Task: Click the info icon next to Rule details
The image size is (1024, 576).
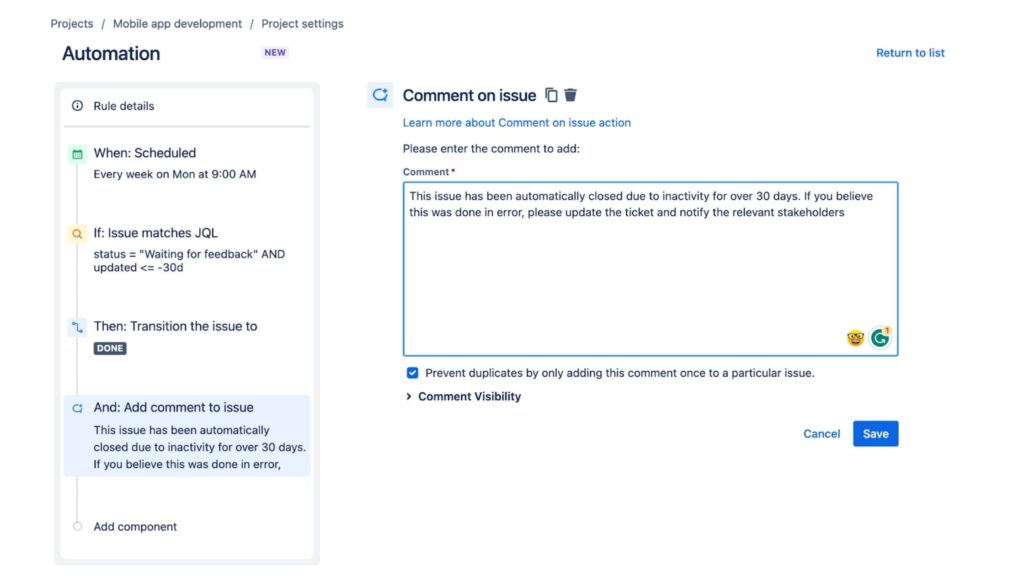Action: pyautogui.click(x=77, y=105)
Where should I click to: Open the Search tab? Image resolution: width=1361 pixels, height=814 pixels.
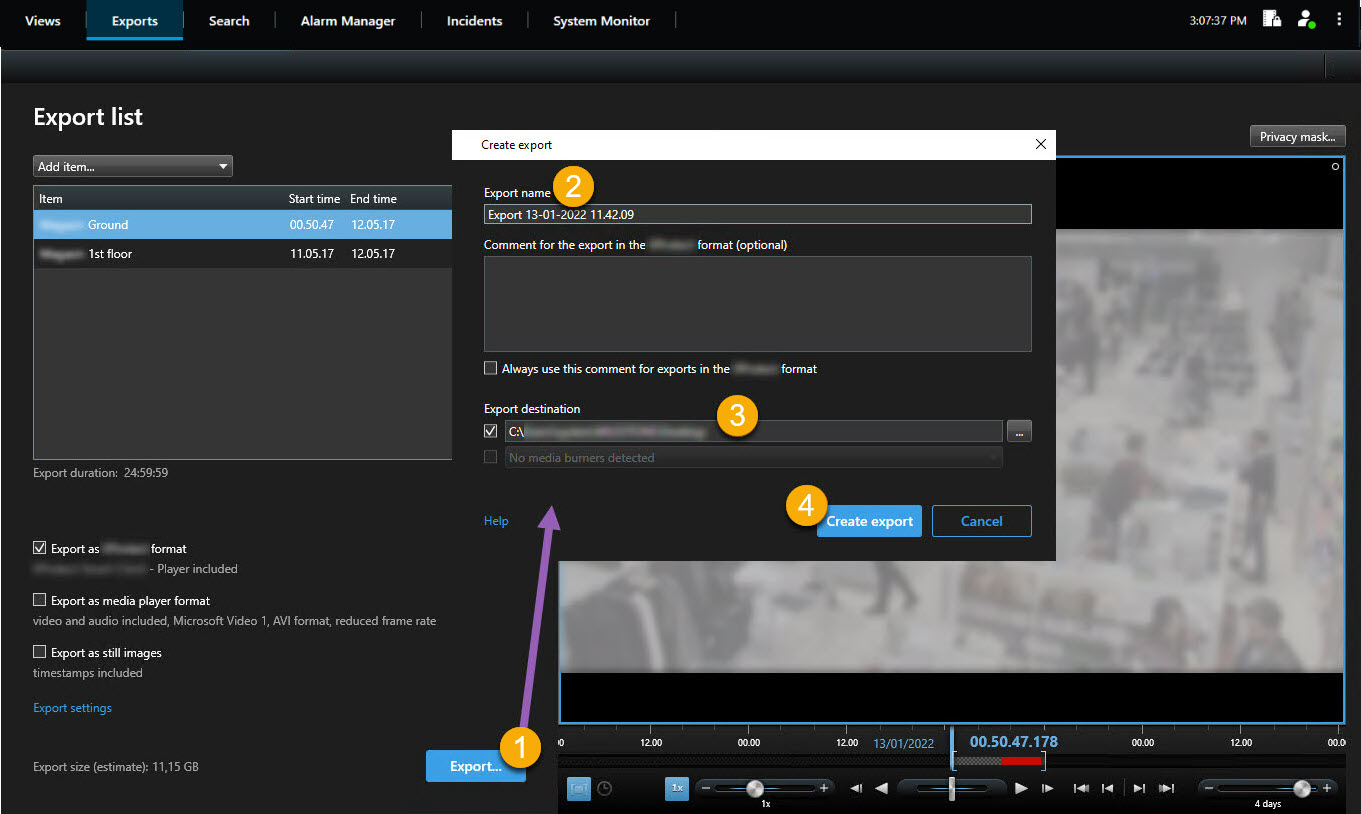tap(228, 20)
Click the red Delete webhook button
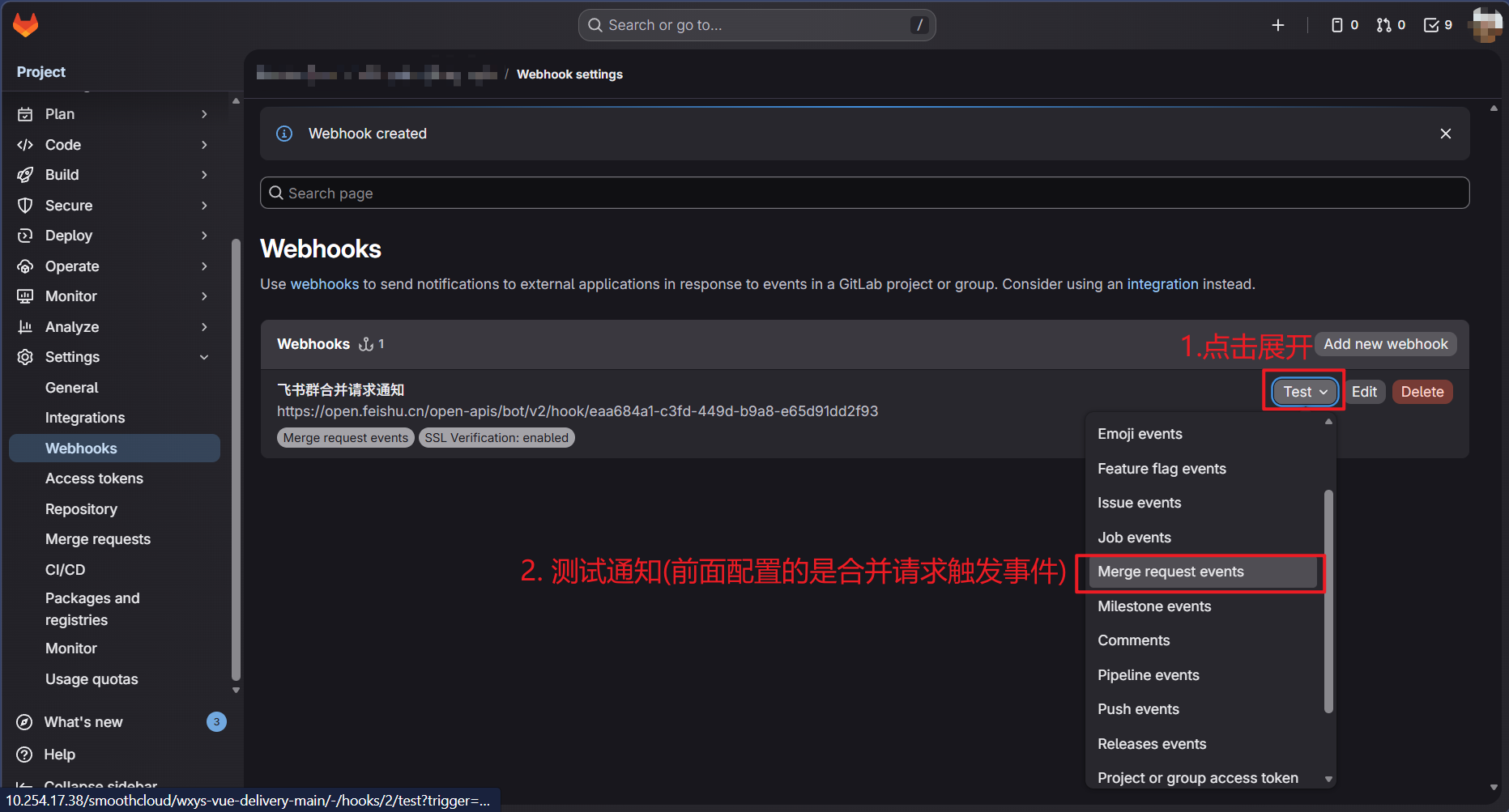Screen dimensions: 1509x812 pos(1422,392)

········

▸ Task objective:
Reproduce the data above word for word, but leave the images out.

▸ Result of this exercise:
Task: Click the info icon next to Rule details
The image size is (1024, 576).
Action: pyautogui.click(x=77, y=105)
Where should I click to: Open the Search tab? Image resolution: width=1361 pixels, height=814 pixels.
tap(228, 20)
Click the red Delete webhook button
Screen dimensions: 1509x812 pos(1422,392)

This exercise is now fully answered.